PAINTING AND MOSAIC AS DIDACTIC MATERIAL


The Convent School of San Jose de los Naturales
The Mass of St. Gregory
Mexico City, 1530
Feathered mosaic on wood, with added carved and painted elements
Musee des Jacobins, (Auch) France (MET, pp. 258-259)
According to Donna Pierce (1990), the date of the mosaic (1539) is the earliest ever recorded on a work of art in New Spain. Many of the artists working in the school were of high social rank in the Aztec Republic. It is possible that the artist who created this work was Don Diego de Alvarado Huanitzin, tlatoani (governor) of Tenochtitlan.

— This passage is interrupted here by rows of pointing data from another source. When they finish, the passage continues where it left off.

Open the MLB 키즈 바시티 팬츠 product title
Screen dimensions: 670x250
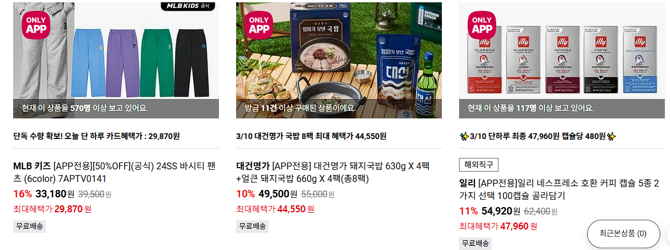point(115,172)
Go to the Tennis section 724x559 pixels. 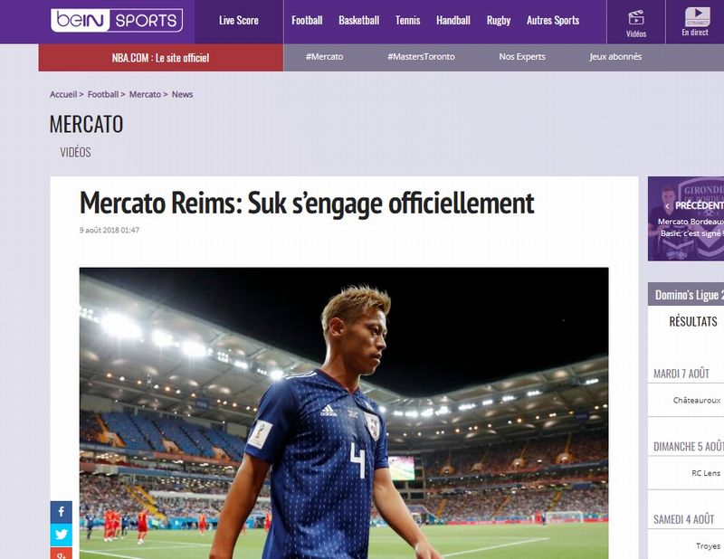408,20

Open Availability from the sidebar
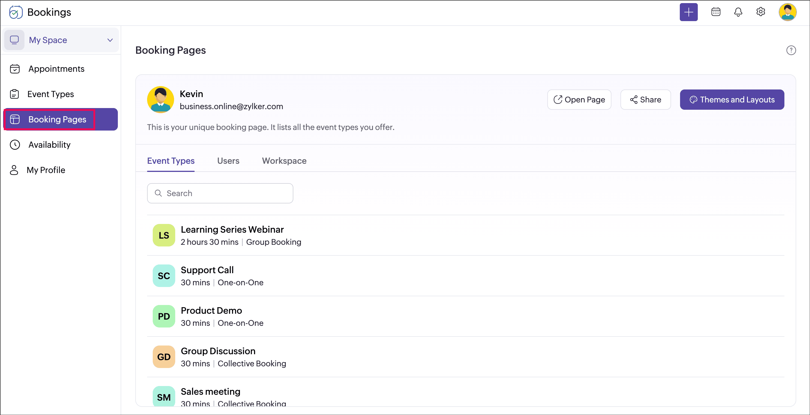click(x=49, y=145)
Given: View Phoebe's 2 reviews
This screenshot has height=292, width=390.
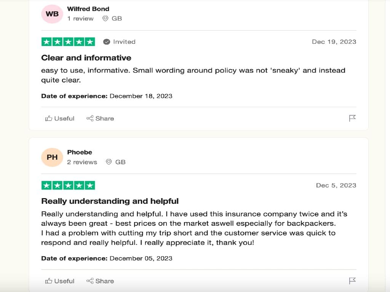Looking at the screenshot, I should click(82, 162).
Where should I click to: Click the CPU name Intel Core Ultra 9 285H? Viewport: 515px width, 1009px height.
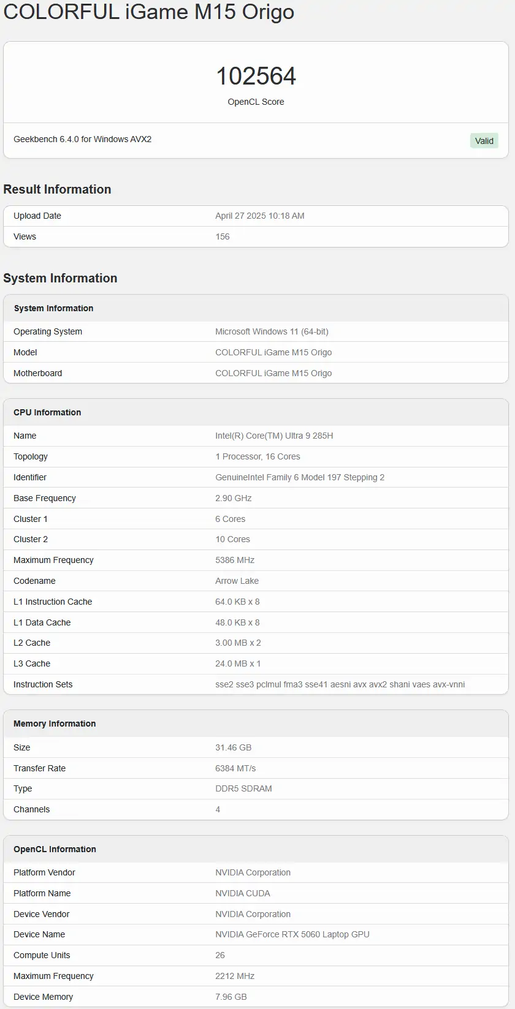coord(274,436)
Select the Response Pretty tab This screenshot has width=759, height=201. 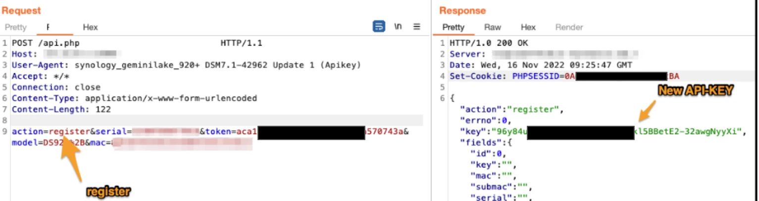pos(453,27)
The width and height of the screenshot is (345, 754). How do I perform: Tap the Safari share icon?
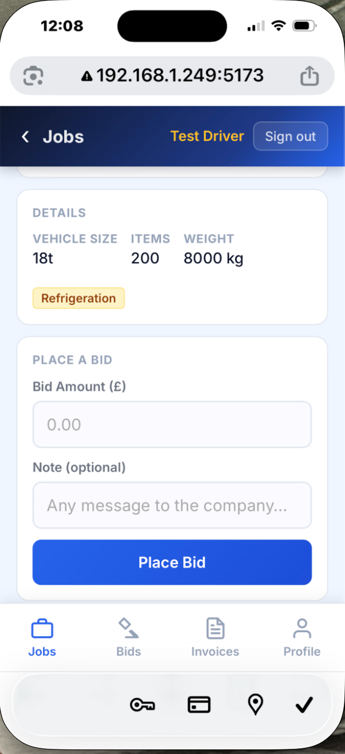point(309,76)
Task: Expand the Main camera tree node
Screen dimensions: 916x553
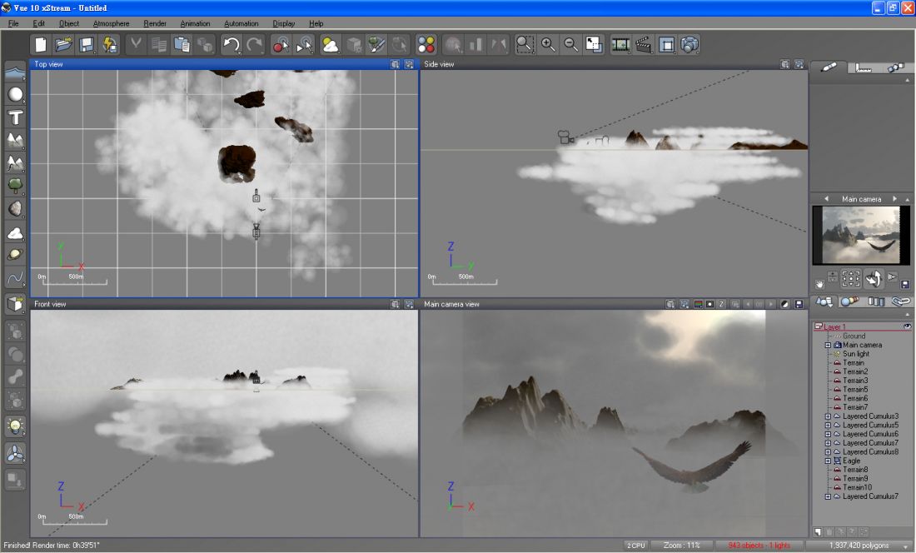Action: click(828, 345)
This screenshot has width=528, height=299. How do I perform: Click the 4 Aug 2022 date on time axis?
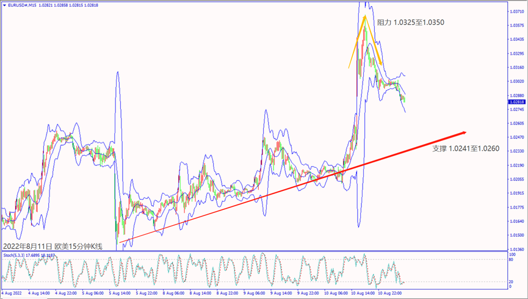click(13, 294)
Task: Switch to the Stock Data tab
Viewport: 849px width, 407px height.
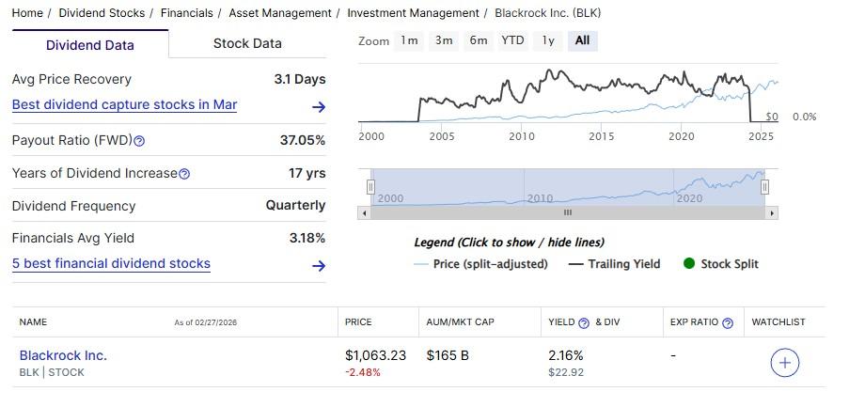Action: 247,43
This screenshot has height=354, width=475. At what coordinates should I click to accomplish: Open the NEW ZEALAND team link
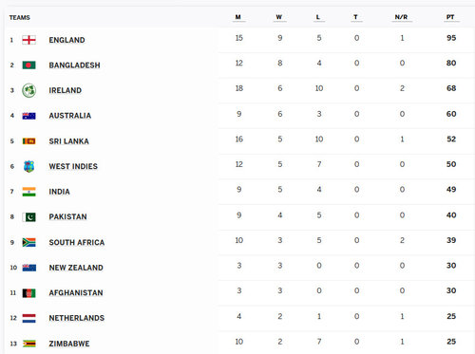tap(76, 268)
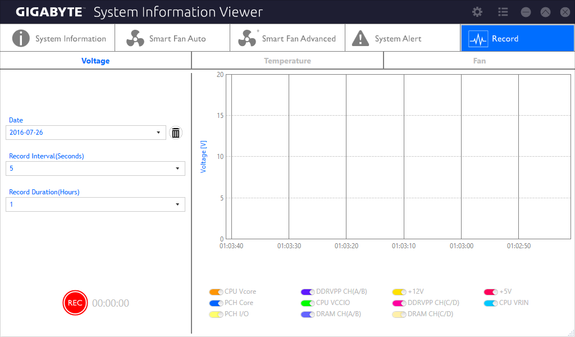The height and width of the screenshot is (337, 575).
Task: Start recording with the red REC button
Action: [x=75, y=303]
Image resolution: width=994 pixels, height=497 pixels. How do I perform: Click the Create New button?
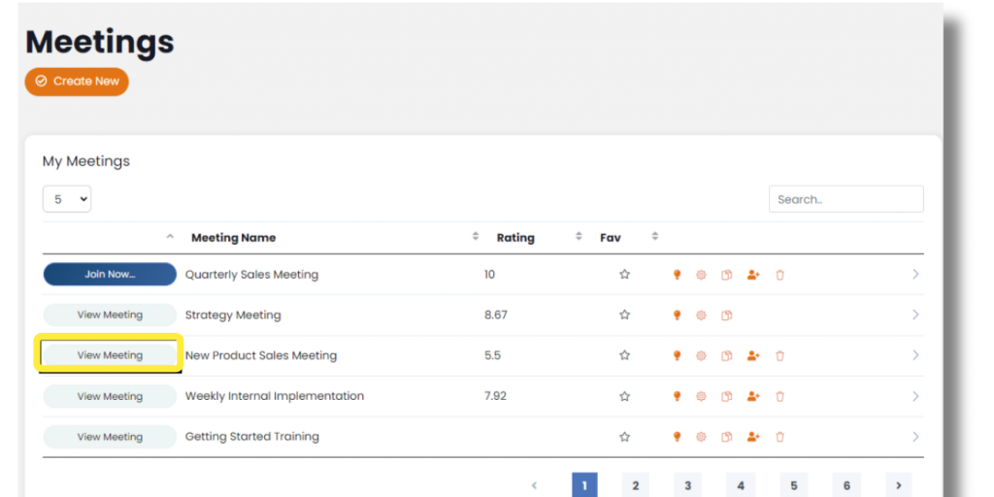tap(77, 82)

Missionaries founded schools of arts, for example at San Jose de los Naturales, where native techniques were preserved. At this school under Pedro de Gante's direction, there was a workshop in which native artists created feather mosaics. Amantecas (the artist who works in feathers), followed the design from European prints to produce many religious paintings and altar decorations, such as the one above depicting the legend of St. Gregory the Great, the 16th Century Pope. After one of his assistants prays for a sign, he receives a vision of the crucified Christ and the instruments of the Passion on the altar. The thirteen discs within the cross provide a syncretic detail. In the pre-Hispanic world these disks represented chalchihuite, a precious stone associated with water. It was said that St. Gregory himself interpreted them as symbols of the Old and New Testaments. According to Pierce (1990), the Franciscans were especially loyal to the Mass of St. Gregory. In New Spain, during the early years of conversion some clergy felt that Indians were incapable of reason and thus they could not receive any sacraments. It was not until 1537, that Paul III proclaimed the rationality of the Indians and the right of the clergy to administer the sacraments to them. This painting, with its Eucharistic theme, was probably employed as friars sought to teach new Christians about the Holy Communion.